Saved entries
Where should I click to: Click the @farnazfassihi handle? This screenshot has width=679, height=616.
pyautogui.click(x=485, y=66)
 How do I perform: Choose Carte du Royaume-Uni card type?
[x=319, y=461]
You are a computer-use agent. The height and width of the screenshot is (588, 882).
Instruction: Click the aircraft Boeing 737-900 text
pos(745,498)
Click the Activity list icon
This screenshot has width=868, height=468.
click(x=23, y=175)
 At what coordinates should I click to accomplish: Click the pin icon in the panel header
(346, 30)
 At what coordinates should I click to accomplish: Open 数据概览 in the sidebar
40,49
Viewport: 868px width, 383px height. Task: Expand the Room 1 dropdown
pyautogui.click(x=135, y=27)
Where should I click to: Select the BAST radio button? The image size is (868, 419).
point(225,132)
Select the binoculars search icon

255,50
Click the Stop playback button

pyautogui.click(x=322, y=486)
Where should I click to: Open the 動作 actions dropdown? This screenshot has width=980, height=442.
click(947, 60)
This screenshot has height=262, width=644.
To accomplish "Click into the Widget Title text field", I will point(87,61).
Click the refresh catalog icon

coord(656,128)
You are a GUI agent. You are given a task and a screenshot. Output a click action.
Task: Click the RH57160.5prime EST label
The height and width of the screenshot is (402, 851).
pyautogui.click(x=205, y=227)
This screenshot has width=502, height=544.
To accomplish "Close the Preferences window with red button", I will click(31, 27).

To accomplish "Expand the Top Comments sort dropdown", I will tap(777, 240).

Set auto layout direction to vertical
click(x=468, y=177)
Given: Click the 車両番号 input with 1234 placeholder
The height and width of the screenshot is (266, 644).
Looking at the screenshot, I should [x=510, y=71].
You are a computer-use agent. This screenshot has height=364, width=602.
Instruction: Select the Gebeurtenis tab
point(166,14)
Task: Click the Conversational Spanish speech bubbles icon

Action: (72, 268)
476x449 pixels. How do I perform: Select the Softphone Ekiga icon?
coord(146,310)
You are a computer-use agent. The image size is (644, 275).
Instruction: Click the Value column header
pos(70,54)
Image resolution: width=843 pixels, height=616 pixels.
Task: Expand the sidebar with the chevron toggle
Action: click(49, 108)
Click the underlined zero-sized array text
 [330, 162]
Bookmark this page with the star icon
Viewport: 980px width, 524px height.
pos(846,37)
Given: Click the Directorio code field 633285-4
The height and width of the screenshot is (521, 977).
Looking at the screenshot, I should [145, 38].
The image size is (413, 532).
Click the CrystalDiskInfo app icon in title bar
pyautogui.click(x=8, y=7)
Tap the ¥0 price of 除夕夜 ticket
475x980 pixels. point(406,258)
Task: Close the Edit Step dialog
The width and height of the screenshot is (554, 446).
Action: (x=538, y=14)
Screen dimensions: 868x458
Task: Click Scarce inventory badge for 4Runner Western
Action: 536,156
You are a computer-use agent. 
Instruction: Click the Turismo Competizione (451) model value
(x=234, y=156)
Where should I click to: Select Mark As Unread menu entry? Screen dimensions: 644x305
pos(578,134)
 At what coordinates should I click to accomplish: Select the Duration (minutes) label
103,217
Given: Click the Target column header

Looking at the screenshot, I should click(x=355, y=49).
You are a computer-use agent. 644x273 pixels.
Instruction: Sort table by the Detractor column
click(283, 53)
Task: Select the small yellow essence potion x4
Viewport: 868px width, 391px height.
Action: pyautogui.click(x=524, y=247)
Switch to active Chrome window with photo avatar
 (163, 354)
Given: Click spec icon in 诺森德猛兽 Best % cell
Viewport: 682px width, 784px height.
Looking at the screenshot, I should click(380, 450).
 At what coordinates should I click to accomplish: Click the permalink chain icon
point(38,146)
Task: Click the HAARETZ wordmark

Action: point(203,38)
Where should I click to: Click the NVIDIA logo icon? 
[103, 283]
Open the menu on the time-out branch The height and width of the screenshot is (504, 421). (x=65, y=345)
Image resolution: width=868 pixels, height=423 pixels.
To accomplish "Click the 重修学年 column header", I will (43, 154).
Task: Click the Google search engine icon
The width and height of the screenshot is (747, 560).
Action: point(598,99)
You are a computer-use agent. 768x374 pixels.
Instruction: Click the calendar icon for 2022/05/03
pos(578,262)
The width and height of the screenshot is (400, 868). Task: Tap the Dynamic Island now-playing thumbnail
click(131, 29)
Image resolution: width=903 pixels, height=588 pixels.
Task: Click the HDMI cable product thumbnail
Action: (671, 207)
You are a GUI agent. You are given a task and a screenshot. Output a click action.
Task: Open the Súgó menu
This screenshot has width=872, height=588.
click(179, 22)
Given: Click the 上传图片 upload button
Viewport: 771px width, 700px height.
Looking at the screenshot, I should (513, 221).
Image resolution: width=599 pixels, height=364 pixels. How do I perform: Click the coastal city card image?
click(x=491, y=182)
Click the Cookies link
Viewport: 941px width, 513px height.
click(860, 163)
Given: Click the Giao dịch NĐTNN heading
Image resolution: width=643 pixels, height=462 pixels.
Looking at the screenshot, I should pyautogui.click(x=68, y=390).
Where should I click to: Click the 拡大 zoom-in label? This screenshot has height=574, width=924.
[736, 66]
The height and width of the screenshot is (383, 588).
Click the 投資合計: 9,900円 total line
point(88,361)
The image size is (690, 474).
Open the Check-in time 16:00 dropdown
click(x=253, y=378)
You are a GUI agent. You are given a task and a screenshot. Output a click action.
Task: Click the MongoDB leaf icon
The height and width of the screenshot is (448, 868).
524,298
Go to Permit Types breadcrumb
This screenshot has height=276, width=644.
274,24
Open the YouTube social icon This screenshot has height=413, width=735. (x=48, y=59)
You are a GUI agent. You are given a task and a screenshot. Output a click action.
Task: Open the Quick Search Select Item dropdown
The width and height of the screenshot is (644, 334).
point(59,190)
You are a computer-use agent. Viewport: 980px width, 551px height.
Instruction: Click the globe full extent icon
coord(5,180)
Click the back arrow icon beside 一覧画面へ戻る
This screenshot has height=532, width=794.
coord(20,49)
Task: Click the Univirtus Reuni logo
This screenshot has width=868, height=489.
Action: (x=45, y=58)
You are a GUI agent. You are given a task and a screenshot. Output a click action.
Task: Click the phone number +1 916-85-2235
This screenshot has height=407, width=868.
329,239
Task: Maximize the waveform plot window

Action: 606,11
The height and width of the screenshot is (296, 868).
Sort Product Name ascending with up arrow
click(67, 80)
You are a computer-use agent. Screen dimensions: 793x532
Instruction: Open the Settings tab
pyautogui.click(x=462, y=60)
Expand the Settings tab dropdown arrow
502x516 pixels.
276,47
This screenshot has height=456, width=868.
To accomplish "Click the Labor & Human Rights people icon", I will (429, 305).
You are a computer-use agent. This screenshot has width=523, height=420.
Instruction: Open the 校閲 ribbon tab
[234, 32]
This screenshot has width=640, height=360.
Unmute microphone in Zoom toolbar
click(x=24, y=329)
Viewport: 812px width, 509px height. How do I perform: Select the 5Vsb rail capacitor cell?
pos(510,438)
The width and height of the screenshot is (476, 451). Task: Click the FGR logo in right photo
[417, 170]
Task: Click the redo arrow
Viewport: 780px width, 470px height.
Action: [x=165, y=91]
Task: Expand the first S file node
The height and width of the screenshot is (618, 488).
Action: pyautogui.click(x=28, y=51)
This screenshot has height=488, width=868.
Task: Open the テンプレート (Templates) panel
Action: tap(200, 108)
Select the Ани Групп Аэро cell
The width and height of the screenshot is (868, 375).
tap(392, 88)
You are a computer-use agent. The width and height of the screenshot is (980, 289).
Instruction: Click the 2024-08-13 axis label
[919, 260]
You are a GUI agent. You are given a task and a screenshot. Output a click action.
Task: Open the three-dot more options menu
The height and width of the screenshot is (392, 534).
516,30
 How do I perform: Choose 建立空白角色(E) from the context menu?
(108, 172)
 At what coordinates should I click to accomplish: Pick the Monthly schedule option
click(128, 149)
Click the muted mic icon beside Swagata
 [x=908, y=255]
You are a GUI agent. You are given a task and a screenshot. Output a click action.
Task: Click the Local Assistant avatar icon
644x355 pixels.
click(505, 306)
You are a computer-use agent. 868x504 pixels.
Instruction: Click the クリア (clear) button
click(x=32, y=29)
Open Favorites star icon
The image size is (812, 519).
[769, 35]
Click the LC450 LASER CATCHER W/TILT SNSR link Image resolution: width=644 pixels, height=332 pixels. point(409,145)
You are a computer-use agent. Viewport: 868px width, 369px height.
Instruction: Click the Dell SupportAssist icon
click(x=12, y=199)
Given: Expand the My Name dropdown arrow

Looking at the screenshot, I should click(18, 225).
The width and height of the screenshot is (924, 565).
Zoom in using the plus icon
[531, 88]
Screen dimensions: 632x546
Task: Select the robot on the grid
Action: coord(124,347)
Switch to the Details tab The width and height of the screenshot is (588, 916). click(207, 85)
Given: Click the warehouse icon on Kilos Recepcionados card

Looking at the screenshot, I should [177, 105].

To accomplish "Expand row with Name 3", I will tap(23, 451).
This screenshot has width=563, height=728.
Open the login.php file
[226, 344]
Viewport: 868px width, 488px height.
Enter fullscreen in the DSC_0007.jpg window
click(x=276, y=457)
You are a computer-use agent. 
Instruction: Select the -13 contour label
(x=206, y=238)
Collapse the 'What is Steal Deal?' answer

**WHAT THE TASK ASKS:**
In the data above, start at the line that has "Given: Click spec icon in 诺森德猛兽 Best % cell", stop after the line that has "Image resolution: width=868", and print every line in between exactly as it stands.

**EXERCISE RESULT:**
Given: Click spec icon in 诺森德猛兽 Best % cell
Viewport: 682px width, 784px height.
Looking at the screenshot, I should click(380, 450).
 At what coordinates should I click to accomplish: Click the permalink chain icon
point(38,146)
Task: Click the HAARETZ wordmark

Action: point(203,38)
Where should I click to: Click the NVIDIA logo icon? 
[103, 283]
Open the menu on the time-out branch The height and width of the screenshot is (504, 421). (x=65, y=345)
Image resolution: width=868 pixels, height=423 pixels.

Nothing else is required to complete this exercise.